Er bestaan scheidslijnen tussen de ‘kwetsbare’ minder verdienende arbeidsmigranten en ‘perspectiefrijke’, bovenmodaal verdienende arbeidsmigranten

Arbeidsmigranten zijn geen homogene groep. Er bestaan scheidslijnen tussen de ‘kwetsbare’ minder verdienende arbeidsmigranten die werken op basis van een uitzend- of tijdelijk contract en ‘perspectiefrijke’, bovenmodaal verdienende arbeidsmigranten met een vast contract.

De eerste groep blijft langdurig afhankelijk van flexibele contracten en lage lonen. Arbeidsmigranten met een hoger inkomen krijgen vaker ondersteuning van hun werkgever. Maar ook zij worstelen met wegwijs worden door gebrek aan Nederlandse taalvaardigheid en sociale contacten.

Investeren in taal noodzakelijk

Taal is cruciaal voor arbeidsmigranten om hun weg te vinden in Nederland, sociale contacten op te bouwen en toegang te krijgen tot ontwikkeling op werkgebied. Dat vindt niet alleen 93 procent van de Nederlanders (OECD, 2023). Ook arbeidsmigranten zelf vinden kennis van de Nederlandse taal belangrijk: 82 procent van hen wil Nederlands leren (Sobczyk-Turek & Cremers, 2023).

Gratis cursussen hebben lange wachtlijsten, particuliere lessen zijn te duur

Toch stuiten arbeidsmigranten op obstakels. Gratis cursussen hebben lange wachtlijsten en worden niet in alle gemeenten aangeboden. Particuliere lessen zijn te duur. En niet alle werkgevers bieden cursussen aan en als ze dat doen, dan is dat vaak alleen voor werknemers met een vast contract.

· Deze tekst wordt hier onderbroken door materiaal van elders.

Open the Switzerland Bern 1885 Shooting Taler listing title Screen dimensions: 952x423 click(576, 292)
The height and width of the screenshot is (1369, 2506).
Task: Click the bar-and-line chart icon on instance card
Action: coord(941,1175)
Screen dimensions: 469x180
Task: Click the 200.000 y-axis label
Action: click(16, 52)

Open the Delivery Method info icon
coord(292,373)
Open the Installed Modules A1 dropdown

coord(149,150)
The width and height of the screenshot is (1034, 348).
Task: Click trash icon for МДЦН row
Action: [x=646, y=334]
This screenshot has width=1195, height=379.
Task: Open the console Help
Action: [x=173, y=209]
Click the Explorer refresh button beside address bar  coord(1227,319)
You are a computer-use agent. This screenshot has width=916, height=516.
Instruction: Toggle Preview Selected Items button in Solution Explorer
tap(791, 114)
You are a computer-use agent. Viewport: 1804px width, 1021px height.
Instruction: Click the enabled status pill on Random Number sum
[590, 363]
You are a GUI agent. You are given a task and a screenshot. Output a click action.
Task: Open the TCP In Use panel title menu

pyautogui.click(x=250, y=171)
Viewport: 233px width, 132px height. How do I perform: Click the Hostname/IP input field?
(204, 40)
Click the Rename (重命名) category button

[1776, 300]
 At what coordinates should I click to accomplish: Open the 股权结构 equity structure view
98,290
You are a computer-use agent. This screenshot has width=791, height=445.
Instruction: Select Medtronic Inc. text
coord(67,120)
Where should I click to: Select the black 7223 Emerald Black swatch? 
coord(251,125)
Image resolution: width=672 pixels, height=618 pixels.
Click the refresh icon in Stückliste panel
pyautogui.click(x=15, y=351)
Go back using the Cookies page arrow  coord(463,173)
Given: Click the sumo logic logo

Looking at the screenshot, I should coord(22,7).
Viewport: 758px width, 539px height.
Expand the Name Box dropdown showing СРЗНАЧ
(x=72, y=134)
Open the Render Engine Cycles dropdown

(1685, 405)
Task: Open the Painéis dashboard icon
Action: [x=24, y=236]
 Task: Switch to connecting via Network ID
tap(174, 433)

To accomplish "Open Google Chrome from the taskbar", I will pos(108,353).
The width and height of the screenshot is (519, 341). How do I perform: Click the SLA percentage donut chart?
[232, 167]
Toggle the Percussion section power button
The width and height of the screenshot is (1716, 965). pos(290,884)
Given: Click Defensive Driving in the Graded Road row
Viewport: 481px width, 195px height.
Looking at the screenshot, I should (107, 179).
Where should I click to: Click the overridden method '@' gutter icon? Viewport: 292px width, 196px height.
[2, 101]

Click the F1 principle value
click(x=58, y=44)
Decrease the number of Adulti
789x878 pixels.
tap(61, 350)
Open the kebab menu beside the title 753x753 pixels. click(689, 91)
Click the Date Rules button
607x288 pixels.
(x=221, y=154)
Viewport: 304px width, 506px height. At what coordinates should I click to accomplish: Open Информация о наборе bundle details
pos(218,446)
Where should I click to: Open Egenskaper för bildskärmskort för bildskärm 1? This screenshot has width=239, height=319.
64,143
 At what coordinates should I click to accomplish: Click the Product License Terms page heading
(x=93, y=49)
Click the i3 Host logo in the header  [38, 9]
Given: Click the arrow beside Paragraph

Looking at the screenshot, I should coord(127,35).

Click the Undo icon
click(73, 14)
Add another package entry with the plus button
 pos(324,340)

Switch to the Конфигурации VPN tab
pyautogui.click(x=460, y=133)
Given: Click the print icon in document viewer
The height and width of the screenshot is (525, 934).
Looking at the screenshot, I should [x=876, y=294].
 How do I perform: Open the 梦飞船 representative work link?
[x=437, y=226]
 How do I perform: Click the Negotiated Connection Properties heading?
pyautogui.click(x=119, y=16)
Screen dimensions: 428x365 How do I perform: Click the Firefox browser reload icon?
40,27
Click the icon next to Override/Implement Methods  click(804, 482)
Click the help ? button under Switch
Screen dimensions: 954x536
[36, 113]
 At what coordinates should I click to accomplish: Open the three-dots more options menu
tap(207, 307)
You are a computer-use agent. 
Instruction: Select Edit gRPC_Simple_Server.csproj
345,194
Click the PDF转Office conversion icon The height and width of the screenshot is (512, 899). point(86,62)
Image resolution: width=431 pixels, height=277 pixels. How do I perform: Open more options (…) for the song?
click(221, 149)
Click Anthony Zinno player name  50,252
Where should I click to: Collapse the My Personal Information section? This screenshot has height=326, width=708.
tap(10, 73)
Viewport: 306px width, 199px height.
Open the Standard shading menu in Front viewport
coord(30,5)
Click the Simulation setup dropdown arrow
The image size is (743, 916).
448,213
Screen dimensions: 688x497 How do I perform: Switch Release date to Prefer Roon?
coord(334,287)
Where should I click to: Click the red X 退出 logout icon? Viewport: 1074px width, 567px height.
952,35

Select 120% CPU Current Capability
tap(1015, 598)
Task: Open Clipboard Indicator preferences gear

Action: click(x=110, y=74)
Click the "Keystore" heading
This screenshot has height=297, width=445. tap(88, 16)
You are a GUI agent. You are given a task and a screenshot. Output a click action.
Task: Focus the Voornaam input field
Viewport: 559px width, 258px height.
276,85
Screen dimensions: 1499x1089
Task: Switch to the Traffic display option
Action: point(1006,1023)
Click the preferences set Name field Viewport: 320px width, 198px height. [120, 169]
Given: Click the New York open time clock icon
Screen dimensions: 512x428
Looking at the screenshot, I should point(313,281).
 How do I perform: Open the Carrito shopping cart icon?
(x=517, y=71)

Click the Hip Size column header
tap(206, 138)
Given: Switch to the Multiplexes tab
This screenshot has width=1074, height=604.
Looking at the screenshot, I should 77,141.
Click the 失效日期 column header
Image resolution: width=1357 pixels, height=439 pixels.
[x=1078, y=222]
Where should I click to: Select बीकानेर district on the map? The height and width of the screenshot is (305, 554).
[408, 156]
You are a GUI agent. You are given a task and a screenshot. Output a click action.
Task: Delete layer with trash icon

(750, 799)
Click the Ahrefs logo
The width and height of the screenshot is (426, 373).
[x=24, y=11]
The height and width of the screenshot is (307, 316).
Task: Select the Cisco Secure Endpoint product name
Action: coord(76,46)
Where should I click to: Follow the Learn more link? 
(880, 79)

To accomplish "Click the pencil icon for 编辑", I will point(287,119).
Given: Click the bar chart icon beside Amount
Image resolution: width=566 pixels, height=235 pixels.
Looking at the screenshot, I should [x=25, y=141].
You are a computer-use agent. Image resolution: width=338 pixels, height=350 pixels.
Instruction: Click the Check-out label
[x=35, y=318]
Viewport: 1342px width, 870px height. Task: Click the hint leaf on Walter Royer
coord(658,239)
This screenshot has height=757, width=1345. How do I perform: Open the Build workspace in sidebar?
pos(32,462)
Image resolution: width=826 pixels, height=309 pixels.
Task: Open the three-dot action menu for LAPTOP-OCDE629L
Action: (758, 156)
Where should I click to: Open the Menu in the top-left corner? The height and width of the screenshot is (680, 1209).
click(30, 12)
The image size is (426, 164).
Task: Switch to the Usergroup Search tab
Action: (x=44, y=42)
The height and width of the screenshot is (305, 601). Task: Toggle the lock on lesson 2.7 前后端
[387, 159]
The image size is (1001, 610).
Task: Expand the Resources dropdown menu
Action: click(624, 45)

De nationale overheid moet daarom structureel investeren in laagdrempelig taalonderwijs voor iedereen, dus ook voor arbeidsmigranten. Er is voor arbeidsmigranten geen (variant op de) inburgeringsplicht zoals die voor statushouders en gezinsmigranten geldt. Alle migranten, waaronder arbeidsmigranten, zouden de Nederlandse taal moeten kunnen leren.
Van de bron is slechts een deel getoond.